Exercise requirements: Repeat all of the records exactly, leaving out the pictures.

[Extracted records — start]

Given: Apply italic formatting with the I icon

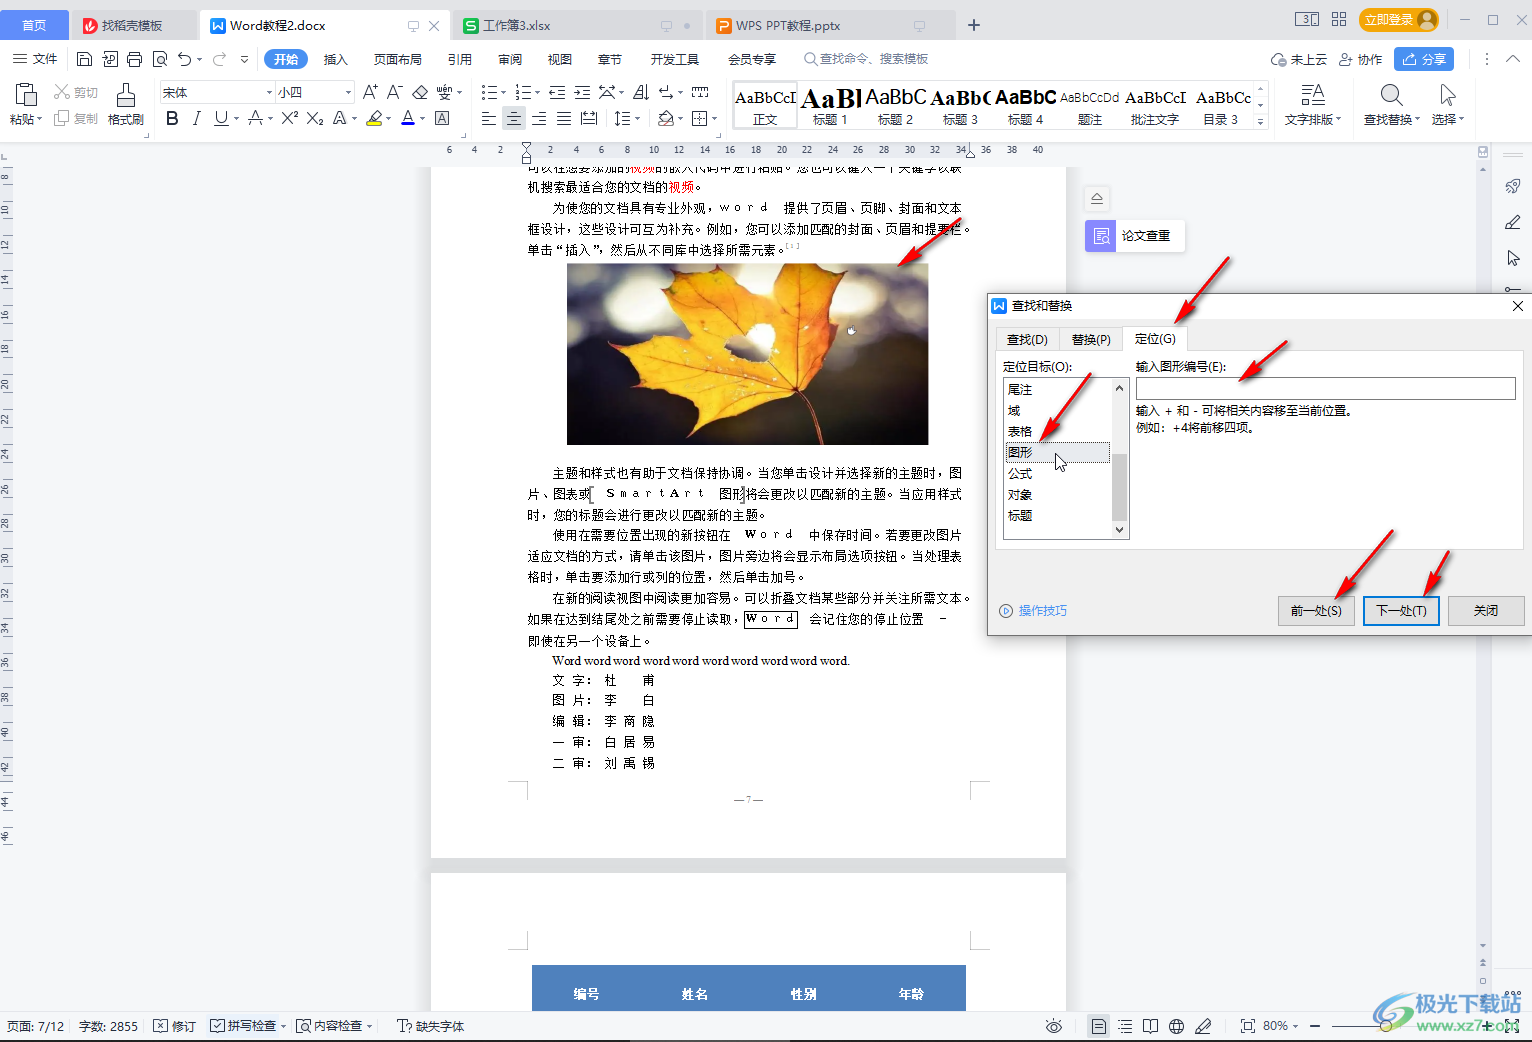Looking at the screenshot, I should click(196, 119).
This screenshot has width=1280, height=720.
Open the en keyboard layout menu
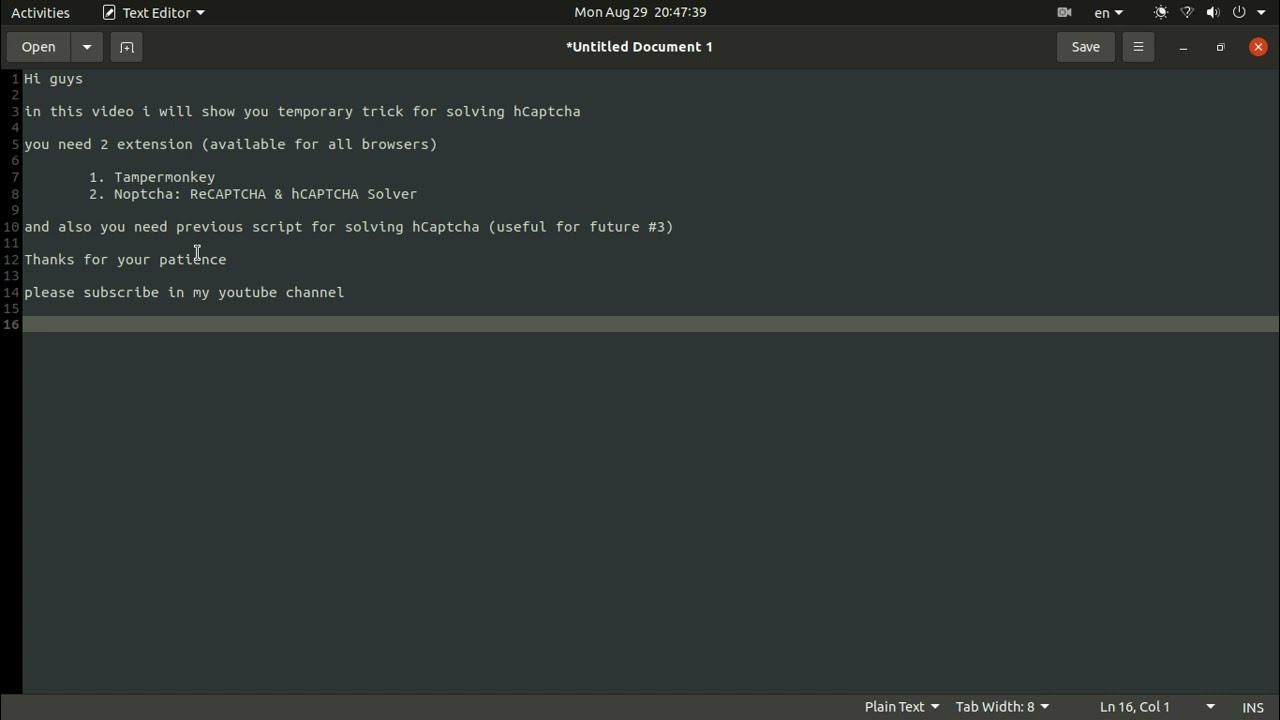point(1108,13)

[Extracted records — finish]

Answer box:
Given: Apply italic formatting with the I icon

Looking at the screenshot, I should click(196, 119).
This screenshot has width=1280, height=720.
Open the en keyboard layout menu
point(1108,13)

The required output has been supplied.